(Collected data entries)
◆ ◆ ◆ ◆ ◆ ◆ ◆
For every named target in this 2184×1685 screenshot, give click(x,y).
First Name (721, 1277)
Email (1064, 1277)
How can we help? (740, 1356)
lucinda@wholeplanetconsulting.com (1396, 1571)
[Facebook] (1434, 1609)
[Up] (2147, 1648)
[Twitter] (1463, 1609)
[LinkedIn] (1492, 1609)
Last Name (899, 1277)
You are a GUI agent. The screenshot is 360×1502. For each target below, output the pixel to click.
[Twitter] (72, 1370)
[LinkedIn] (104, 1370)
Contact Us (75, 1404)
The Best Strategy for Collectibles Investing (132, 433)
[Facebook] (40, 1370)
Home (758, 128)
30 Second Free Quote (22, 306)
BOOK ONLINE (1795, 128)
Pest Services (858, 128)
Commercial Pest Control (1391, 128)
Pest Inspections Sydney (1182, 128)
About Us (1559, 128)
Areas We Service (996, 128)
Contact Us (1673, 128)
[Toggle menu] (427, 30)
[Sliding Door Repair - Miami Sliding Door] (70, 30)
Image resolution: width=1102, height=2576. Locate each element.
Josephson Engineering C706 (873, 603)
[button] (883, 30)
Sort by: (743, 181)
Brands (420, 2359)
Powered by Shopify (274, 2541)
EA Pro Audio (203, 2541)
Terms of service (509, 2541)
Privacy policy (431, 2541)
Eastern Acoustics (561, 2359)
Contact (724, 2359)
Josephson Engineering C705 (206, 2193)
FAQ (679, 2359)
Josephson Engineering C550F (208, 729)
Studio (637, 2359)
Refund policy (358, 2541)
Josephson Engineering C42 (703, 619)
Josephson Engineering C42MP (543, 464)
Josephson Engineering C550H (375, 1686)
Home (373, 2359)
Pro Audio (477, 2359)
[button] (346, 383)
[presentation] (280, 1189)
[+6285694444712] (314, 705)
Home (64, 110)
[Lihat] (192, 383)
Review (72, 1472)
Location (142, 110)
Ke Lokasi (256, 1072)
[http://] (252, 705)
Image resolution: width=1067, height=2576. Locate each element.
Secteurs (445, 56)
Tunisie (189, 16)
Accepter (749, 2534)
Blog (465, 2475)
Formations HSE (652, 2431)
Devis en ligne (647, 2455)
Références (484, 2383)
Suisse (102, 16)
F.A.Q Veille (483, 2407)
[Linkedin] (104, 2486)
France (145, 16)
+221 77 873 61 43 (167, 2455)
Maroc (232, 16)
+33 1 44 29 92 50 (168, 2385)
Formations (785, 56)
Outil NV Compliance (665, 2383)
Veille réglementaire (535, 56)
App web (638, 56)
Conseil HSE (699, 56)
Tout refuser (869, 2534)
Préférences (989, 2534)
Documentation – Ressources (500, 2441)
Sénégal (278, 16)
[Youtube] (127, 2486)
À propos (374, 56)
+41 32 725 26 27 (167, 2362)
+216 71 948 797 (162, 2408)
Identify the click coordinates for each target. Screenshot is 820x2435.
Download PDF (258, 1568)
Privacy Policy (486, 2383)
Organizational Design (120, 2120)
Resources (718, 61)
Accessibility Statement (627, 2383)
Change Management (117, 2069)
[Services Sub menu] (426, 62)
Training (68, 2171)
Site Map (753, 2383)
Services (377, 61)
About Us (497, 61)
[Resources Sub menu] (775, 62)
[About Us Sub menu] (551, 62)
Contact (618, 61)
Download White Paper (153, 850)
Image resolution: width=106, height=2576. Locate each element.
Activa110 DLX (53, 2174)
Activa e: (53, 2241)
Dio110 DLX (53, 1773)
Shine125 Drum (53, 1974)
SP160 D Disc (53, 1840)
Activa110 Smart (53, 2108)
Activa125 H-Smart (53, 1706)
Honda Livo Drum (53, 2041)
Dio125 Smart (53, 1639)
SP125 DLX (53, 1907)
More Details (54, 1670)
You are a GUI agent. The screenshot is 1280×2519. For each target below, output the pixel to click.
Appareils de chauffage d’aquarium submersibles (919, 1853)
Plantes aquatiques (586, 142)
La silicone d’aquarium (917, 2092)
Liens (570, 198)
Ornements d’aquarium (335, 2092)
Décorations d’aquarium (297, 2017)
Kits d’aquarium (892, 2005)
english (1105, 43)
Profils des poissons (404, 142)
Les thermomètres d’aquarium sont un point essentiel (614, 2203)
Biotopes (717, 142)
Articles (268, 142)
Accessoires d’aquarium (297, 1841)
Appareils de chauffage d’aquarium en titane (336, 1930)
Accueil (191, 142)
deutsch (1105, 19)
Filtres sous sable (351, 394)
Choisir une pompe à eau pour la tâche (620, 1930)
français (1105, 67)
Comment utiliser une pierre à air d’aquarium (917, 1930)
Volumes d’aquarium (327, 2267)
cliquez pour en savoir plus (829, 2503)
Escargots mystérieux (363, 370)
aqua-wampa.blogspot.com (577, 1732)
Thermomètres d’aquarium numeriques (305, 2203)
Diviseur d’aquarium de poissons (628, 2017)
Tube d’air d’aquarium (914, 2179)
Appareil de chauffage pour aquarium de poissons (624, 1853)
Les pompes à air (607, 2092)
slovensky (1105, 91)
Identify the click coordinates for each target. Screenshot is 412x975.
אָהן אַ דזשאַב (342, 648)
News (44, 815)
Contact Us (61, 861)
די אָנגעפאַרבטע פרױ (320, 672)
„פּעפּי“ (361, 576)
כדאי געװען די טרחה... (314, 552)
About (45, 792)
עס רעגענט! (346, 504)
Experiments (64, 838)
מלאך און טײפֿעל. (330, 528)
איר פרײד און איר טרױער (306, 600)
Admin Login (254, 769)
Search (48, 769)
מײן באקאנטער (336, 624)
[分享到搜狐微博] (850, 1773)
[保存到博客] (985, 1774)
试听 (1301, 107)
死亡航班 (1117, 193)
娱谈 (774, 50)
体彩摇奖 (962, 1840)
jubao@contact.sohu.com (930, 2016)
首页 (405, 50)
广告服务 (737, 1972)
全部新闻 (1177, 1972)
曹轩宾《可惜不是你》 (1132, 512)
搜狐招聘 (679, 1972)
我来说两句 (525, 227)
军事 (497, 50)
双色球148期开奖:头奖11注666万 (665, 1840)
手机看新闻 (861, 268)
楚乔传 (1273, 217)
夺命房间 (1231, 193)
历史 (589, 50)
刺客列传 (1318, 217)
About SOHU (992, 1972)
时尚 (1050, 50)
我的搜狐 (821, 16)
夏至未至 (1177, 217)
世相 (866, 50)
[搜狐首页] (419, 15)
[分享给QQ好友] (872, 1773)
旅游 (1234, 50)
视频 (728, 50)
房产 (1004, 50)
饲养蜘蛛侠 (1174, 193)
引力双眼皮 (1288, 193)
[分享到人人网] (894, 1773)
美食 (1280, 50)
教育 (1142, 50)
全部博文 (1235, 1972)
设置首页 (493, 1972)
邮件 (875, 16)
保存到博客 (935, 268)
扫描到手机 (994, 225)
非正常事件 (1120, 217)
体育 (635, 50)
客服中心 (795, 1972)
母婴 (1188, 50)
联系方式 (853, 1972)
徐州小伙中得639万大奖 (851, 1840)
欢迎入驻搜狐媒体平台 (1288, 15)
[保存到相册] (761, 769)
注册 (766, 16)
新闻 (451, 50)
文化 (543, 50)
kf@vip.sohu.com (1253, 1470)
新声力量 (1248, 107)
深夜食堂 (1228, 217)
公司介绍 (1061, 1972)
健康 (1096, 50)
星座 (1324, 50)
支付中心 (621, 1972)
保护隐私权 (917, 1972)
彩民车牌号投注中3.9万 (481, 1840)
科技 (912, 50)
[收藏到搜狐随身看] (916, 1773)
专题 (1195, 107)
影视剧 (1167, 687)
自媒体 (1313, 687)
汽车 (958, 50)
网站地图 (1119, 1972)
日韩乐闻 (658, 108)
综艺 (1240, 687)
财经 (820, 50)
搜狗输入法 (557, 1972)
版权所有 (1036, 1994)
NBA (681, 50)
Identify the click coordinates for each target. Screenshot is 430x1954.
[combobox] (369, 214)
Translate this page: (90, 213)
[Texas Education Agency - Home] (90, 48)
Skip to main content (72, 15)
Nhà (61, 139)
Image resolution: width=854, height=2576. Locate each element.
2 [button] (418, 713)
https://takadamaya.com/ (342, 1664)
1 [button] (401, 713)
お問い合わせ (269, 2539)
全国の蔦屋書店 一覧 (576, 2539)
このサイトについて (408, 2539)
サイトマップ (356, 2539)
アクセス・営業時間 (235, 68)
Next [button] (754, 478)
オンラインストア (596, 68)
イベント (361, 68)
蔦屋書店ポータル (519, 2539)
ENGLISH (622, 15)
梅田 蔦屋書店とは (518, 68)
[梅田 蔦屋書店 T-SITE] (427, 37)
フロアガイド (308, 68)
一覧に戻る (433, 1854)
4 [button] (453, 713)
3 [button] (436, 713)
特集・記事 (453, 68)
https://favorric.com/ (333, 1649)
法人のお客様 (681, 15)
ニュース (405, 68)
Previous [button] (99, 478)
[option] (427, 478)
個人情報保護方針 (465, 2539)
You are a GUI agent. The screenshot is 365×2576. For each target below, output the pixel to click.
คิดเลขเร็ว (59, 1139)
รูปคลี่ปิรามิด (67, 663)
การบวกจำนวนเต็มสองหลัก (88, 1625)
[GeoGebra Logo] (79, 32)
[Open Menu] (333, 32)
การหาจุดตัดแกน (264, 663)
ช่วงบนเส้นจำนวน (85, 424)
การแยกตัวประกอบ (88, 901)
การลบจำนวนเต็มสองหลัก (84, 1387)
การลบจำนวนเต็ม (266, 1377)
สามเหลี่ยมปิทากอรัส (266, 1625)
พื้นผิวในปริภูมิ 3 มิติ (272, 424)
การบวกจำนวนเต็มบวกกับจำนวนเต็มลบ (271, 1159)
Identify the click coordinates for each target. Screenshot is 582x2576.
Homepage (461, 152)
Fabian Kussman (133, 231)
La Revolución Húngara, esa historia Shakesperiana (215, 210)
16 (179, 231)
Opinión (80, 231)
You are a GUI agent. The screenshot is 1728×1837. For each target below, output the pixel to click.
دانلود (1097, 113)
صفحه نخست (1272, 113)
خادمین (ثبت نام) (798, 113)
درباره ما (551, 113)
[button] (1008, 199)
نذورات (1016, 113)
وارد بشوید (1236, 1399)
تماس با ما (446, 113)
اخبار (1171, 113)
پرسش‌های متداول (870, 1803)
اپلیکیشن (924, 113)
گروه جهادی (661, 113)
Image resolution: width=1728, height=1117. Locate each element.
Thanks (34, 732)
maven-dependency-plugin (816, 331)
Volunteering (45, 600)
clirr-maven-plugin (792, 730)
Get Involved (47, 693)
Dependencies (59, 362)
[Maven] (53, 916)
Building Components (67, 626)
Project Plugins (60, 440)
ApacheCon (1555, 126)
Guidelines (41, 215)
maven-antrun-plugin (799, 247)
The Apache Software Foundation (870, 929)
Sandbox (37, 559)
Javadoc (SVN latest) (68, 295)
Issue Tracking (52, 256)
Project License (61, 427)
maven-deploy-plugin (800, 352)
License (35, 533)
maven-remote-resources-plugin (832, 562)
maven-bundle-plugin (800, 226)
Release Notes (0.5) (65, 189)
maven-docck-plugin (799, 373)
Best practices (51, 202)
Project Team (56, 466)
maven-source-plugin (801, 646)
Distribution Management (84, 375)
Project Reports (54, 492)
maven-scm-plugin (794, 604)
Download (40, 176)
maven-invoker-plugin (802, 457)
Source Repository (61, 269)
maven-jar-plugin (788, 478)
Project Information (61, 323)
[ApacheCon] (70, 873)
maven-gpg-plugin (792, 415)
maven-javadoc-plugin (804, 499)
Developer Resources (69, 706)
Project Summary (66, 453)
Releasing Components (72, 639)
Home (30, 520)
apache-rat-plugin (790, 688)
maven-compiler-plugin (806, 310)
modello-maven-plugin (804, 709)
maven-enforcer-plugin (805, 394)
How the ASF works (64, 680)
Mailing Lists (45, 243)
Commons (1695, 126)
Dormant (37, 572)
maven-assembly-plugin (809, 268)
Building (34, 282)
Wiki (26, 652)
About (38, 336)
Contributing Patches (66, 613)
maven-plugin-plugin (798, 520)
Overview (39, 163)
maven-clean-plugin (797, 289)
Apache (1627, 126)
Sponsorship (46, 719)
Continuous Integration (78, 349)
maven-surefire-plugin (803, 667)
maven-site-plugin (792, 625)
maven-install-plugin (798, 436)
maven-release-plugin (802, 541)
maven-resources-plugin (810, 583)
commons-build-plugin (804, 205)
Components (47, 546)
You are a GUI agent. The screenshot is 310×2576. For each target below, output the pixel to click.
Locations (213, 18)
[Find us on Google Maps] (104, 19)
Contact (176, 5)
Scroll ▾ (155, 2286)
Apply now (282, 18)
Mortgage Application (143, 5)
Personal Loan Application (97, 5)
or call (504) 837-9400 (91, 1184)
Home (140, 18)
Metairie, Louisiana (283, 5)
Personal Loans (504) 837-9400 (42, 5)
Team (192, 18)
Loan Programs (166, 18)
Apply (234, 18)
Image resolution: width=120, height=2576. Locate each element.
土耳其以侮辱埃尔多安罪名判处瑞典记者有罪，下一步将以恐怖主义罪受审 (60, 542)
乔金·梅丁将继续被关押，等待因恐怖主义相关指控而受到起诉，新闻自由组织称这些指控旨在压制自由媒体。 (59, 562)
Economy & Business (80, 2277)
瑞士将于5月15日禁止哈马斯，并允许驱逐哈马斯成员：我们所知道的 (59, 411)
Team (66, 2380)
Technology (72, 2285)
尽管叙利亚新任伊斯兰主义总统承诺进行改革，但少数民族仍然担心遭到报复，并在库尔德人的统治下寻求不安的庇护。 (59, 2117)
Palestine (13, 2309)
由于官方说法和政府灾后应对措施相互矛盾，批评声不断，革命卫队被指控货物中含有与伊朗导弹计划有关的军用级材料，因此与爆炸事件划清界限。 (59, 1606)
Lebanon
◆ ◆ ◆ ◆ ◆ ◆ ◆
- _WHAT NEEDS TO BE DONE_: In the records above, how many lines include "มสองหล"? Reply only with the number.

- _WRITTEN ANSWER_: 2